The roof for the health services building at the Monroe Correctional Complex - Washington State Reformatory has numerous cracks and separations that allow water to infiltrate and saturate the insulation, which has trapped standing water inside and started to potentially compromise the structure of the building. The roof is past its life expectancy as is the heating, ventilation and air conditioning equipment for the building, which is mounted on the roof and leaks refrigerant at a rate that exceeds Environmental Protection Agency regulations. Funds are provided for construction to replace the roof and HVAC equipment for the building. A reappropriation of funds is also granted to complete predesign and design phases of the project.

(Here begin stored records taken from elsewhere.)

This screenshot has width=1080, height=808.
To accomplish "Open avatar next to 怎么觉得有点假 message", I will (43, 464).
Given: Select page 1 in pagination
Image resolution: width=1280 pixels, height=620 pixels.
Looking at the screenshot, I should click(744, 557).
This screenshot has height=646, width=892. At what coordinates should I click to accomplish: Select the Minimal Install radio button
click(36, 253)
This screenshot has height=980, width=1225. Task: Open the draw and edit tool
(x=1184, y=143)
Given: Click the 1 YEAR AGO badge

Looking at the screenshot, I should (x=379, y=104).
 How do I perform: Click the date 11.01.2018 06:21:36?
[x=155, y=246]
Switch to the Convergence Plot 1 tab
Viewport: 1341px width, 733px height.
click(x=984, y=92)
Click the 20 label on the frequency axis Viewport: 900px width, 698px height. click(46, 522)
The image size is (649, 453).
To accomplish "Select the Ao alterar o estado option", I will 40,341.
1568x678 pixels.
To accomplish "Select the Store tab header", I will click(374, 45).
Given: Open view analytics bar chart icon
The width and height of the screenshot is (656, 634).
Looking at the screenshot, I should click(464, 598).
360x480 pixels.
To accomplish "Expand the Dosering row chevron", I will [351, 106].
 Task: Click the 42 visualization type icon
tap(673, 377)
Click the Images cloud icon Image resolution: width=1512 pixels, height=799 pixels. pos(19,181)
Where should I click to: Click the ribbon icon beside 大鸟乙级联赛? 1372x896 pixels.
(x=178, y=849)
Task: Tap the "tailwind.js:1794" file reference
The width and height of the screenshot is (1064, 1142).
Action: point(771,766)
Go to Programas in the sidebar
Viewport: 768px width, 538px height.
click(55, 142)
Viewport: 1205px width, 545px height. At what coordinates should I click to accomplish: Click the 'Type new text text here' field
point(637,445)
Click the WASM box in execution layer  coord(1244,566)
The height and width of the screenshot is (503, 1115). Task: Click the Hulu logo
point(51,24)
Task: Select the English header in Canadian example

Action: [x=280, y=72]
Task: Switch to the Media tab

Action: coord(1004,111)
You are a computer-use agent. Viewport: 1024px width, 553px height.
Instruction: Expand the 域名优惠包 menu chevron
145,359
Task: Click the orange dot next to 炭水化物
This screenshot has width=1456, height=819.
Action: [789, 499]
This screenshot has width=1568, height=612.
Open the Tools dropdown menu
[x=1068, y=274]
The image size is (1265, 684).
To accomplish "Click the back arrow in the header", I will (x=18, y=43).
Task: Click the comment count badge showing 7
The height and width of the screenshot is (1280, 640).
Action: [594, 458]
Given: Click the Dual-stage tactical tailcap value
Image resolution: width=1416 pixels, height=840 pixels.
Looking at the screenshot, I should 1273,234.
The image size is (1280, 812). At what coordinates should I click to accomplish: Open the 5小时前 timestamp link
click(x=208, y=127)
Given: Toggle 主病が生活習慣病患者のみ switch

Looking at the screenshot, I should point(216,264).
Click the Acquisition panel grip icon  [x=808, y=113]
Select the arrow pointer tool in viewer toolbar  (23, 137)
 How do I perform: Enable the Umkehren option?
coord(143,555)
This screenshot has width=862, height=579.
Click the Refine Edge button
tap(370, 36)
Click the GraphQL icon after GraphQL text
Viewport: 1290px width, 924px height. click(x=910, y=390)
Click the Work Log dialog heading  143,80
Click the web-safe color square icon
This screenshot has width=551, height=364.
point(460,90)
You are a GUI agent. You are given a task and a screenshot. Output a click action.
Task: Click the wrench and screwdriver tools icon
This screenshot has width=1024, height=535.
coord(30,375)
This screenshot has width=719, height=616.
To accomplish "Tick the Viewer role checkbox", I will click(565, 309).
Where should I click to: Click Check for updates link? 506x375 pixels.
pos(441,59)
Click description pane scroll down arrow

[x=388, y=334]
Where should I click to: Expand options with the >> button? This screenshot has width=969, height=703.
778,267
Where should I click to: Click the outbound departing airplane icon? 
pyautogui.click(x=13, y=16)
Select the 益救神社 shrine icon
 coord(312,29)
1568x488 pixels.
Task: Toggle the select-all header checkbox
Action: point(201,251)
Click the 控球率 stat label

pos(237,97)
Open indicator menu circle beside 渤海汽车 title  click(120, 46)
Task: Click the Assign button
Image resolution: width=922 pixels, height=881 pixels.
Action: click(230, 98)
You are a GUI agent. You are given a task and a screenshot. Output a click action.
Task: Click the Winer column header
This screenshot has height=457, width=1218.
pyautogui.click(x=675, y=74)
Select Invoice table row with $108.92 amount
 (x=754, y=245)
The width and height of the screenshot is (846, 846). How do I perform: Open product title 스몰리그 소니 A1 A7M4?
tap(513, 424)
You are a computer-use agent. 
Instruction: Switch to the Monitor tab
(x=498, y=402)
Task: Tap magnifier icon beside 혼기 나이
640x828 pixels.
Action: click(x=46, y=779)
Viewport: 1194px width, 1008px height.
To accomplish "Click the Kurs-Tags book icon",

Prior Biennium Current Biennium Reappropriations Appropriations Future Cost Total Costs
0 125,000 700,000 8,508,000 0 9,333,000
Funds: State Building Construction Account - State 9,333,000

MCC: SOU and TRU - Domestic Water and HVAC Piping System

40000246

The galvanized iron piping systems at the Monroe Correctional Complex – Twin Rivers Unit and Special Offenders Unit are developing leaks caused by corrosion. The leaks are causing water infiltration in the walls, which may potentially contribute to mold contamination. Also, corrosion in the water lines is causing problems with the heating and cooling systems and may potentially elevate the levels of heavy metals in the water system. Funding is provided for design and initial construction to replace the domestic water piping and heating, ventilation and air conditioning (HVAC) water piping and to repair the wiring and ductwork for the HVAC systems at TRU and SOU. A reappropriation of funds is also granted to complete the predesign.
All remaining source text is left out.